Díjome, con gran calma, que me estimaba muchísimo como amigo, pero nada más. Yo
acepté el golpe con una calma igual a la suya, y proseguimos hablando naturalmente
sin que nadie hubiera podido sospechar, oyéndonos entonces, lo que ella acababa
de deshacer un segundo antes.
“Yo había estado segurísimo
de que sería aceptado en seguida; supongan ustedes por esto lo que sentiría yo en
mi interior.
“Entramos de nuevo,
pues el cielo, totalmente negro, amenazaba un huracán de polvo sobre la estancia.
‘Mientras almorzábamos,
en efecto, la tormenta se desencadenó con sin igual violencia. Los rayos, secos
y sin agua todavía, explotaban sin tregua sobre nosotros, exactamente como ahora,
y la cristalería vibraba sin cesar sobre la mesa, hasta empañarse.
“De pronto, una luz
fulgurante filtró a través de los postigos en el comedor.
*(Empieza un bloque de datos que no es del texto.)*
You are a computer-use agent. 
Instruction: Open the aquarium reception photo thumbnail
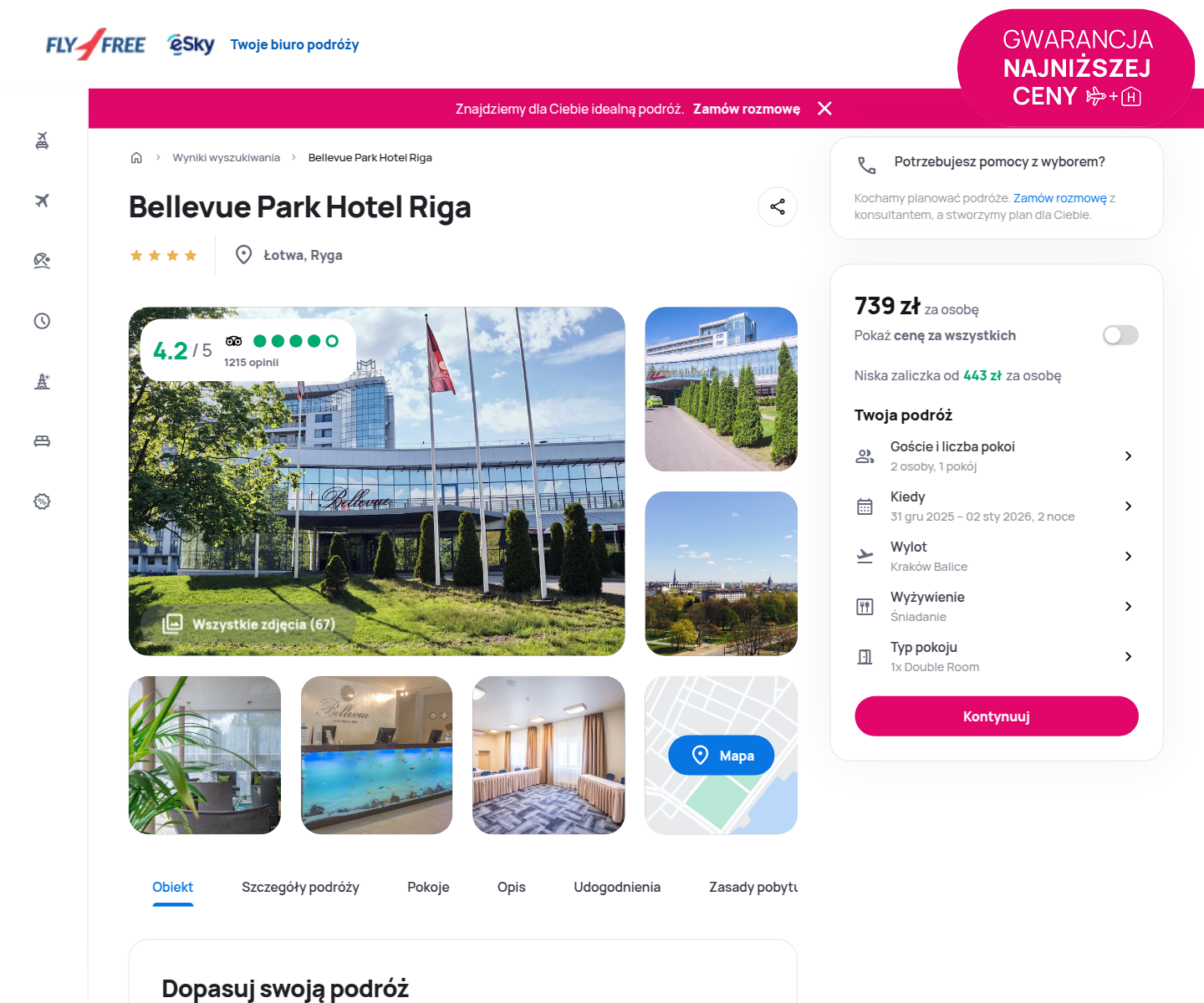pyautogui.click(x=376, y=755)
Y cuando levantábamos
todos la vista, admirados de no haber oído trueno alguno, vimos una luz pálida,
estirada y como pastosa, que entraba por el agujero de una llave. La luz se retrajo,
se hinchó y adquirió forma de globo frente a la cerradura, flotando indecisa en
el aire. Tenía el tamaño aparente del sol, y una aureola lívida la circundaba.
“Teníamos frente a nosotros
un rayo globular, una bomba eléctrica, que, al menor choque, reventaría.
“El dueño de casa murmuró
entonces, con una voz terriblemente contenida:
“–¡No hablen ni se muevan…
o quedamos todos fulminados!…
“La voz sonó bastante
a tiempo para ahogar tres alaridos femeninos que ya explotaban, y en aquel silencio
no hubo sino ojos desmesuradamente abiertos frente al globo de fuego.
“Sentí, de pronto, que
una mano de mujer se crispaba sobre mi pierna, buscando, inconscientemente, sin
duda, la protección masculina en ese instante de peligro. Era la de mi amada. La
cogí entre la mía, y su mano se asió desesperadamente a ella.
“El rayo había ascendido
con lentitud hasta el umbral de la puerta. Allí comenzó a vagar de un lado a otro,
girando sobre sí mismo. Lo que volvía aquello más horrible era su marcha perezosa,
indecisa, cambiando a cada instante de rumbo, deteniéndose, reanudando su paseo
en un sentido inesperado.
“Por fin, después de
un vagabundeo de un minuto, que para nosotros duró mil años, el rayo globular descendió
casi hasta tocar la mesa, cedió a uno y otro lado, como irresoluto sobre el rumbo
a emprender y, suspendido en el aire, con su movimiento giratorio y su aureola lívida,
avanzó en dirección a mi amada.
“Sentí la convulsión
de su mano en la mía. Vi en los ojos desencajados de todos el horror de lo que iba
a pasar. Pasé entonces el brazo por el cuello de mi amada, la atraje lentamente
a mí, y el rayo siguió adelante sin encontrarla. Pero, por ligeramente que hubiera
agitado yo el aire, el rayo globular se detuvo a medias, y cediendo al leve vacío
producido, se dirigió a nosotros.
“Yo había cerrado los
ojos. Cuando los volví a abrir, el globo había desaparecido, aspirado por la chimenea.
“Durante un eterno minuto
nadie se movió. Al fin una terrible explosión sobre el pararrayos del garaje, nos
anunció el final del drama. Drama a medias, como lo he advertido al principio, pero
que me dio a mi mujer. Cuando quedamos a solas con mi amada, nos miramos con largo
y confiadísimo amor, y ella lloró entonces largo rato sobre sus rodillas. Cuatro
meses después nos casábamos, y nada nos ha pasado desde entonces. La tormenta de
ahora me ha hecho recordar todas esas circunstancias.”
Media hora después,
también esa tormenta concluía. Entonces, la más joven de las oyentes, no del todo
satisfecha de esa historia, preguntó a su relator:
–¿Y por qué, entonces,
si ya lo amaba a usted, le había dicho esa mañana su señora que no lo quería?
–Quería vengarse de
mí, supongo –repuso Rodríguez Peña. Y agregó, mirando a la tierna e insatisfecha
joven–: ¿No hubiera usted procedido así?